The basic idea of the so-called heuristics and biases program is that people tend to use heuristics or rules of thumb when making decisions. For the most part, these heuristics are adaptive and lead us to make good decisions. But the problem is that they sometimes cause cognitive illusions — akin to optical illusions in the visual world — that can lead our decision making astray. The problem, however, is that our estimates tend to be influenced by irrelevant and even absurd anchors.

Likewise, anchoring can have an impact in the dispute setting. There is evidence, for example, that a negotiator can use an extreme opening offer to anchor her opponent. Finally, researchers have conducted fascinating studies showing that plaintiffs’ requests for damages at trial can have a significant impact on what mock jurors deem to be appropriate damage awards.

The third item on the author’s list comes largely from the domain of social psychology rather than cognitive psychology. Each of these principles is relevant to dispute resolution; just a couple of them are used for purposes of illustration. First, consider the reciprocity rule. This is an apparently universal norm of behaviour that says when people do things for us, we feel obligated to repay them in kind. Second, consider both the authority principle and the liking principle. The former posits that we tend to defer to those whom we perceive to be authority figures, and the latter posits that we tend to defer to those we like. The fourth item may be less familiar. Hedonics, or hedonic psychology, is a branch of psychology, or a movement within psychology, which studies what brings us happiness or meaning in life.

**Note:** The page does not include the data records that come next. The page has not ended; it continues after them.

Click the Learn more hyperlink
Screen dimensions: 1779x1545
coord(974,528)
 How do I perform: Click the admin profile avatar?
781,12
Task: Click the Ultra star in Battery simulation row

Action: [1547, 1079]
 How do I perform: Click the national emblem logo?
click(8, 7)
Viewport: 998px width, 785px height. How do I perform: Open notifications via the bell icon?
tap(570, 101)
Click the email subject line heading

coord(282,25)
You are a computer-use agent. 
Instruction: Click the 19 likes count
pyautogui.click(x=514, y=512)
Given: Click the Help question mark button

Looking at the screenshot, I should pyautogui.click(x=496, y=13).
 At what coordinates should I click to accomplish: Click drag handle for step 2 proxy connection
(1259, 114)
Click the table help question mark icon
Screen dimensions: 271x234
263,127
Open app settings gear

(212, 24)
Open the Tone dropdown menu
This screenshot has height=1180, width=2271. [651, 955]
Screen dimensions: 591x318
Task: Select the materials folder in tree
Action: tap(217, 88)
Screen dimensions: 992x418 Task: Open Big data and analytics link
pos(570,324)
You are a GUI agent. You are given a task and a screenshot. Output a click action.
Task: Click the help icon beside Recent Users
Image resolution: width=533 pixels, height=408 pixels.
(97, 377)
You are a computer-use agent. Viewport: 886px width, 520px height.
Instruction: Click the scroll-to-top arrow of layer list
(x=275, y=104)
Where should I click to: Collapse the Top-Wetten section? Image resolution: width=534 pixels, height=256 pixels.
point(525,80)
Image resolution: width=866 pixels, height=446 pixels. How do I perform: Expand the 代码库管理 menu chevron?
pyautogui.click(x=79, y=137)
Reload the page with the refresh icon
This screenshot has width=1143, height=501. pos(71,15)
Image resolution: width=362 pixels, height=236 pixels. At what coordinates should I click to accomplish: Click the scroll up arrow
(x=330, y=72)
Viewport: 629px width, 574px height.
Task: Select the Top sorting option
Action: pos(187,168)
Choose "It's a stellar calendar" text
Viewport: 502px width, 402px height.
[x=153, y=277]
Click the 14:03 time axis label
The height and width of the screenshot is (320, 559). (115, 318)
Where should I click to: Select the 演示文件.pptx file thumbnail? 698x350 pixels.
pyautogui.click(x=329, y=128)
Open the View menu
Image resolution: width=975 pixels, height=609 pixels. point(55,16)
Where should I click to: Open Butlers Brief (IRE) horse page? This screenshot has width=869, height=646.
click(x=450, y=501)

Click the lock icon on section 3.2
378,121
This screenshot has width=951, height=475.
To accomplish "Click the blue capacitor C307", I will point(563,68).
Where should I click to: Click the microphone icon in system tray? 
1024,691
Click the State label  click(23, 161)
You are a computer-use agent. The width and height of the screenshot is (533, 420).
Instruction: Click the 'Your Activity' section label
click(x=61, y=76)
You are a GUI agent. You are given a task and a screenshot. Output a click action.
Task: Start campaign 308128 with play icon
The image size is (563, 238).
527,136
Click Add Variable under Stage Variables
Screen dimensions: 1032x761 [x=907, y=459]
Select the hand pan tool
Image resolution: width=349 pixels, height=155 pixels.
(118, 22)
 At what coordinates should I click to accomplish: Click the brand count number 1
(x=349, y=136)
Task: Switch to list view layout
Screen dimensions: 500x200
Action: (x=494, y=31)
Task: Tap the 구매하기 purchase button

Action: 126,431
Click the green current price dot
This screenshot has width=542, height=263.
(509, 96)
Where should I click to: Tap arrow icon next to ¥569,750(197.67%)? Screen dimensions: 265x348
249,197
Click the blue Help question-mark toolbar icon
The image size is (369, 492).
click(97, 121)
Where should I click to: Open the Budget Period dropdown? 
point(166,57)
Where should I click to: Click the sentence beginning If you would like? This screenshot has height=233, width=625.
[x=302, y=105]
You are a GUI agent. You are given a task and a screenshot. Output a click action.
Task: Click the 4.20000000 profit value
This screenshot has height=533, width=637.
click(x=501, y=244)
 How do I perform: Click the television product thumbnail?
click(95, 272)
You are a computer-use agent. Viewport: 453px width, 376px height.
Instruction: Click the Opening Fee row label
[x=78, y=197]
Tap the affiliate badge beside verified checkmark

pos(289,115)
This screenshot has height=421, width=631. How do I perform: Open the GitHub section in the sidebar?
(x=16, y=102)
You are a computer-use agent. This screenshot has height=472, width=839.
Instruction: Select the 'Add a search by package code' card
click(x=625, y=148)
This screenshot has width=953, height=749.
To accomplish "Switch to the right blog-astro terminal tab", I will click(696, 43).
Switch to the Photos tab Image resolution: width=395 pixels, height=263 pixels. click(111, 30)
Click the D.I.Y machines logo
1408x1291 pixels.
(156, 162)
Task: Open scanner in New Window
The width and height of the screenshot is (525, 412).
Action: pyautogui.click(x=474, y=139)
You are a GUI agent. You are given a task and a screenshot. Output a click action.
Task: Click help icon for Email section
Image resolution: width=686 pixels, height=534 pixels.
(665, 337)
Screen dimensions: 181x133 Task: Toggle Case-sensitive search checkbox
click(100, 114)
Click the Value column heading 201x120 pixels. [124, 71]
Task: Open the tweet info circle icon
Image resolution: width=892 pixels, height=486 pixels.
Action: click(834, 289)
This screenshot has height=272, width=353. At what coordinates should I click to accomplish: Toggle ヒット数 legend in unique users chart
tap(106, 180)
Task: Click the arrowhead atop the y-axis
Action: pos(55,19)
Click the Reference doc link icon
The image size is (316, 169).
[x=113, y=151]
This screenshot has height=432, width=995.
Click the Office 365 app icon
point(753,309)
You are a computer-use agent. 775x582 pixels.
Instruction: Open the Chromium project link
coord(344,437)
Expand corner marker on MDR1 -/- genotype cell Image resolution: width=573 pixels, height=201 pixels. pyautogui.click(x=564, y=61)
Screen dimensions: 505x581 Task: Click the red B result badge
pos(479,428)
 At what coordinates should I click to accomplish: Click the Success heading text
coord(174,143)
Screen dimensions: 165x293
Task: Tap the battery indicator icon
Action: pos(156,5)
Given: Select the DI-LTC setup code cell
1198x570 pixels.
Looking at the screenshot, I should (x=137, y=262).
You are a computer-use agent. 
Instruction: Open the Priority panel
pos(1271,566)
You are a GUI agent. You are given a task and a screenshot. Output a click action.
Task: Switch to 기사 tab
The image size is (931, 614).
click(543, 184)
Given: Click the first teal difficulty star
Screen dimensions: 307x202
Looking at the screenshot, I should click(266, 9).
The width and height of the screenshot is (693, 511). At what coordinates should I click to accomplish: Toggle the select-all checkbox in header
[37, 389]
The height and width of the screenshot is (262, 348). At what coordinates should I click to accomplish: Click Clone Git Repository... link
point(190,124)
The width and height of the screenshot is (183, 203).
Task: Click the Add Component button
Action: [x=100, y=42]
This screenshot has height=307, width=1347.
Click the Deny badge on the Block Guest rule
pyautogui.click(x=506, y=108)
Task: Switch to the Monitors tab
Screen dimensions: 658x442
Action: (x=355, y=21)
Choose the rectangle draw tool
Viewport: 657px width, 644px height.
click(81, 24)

Hedonics researchers have demonstrated that we tend to be fairly bad at predicting what we want.

Researchers drawn largely from business schools have investigated how consumers evaluate complicated purchasing decisions. Among other things, they have found that consumers are influenced in predictable and apparently irrational ways when irrelevant options are added to a set of choices. One phenomenon that they have identified is contrast: the addition of an inferior option to a set of choices increases the likelihood that a consumer will be attracted to a superior similar option in the set. Another phenomenon researchers have identified is compromise or extremeness aversion: when an extreme option is added to a choice set, a consumer will be drawn to the option that has now become intermediate in the set.

These and other findings are relevant not only to consumer behaviour but also to dispute resolution. Those of us in the dispute resolution community have reason to pat ourselves on the back because we are more likely than many in the legal academy to have integrated some or all of these concepts into our teaching and research. First, the author would like to see us explore how lesser-known phenomena — like hedonic psychology, the ‘affect heuristic,’ and others — influence disputing. Second, with respect to those phenomena with which we are already acquainted, she hopes we develop a deeper understanding of the way they operate and interact with one another. Third, she would like to see us move from translation to creation, namely more original empirical work in law schools. Fourth, she hopes that we continue to create texts that are highly accessible to our students and to us as well. Finally, concluding on a positive note, she hopes we move beyond ‘barriers’. The barriers program has been fruitful in our field, but it has focused primarily on the negative impact these phenomena can have in disputes. Hopefully, more work can be done focusing on how these phenomena can be helpful, rather than harmful, to disputants, counsel and neutrals.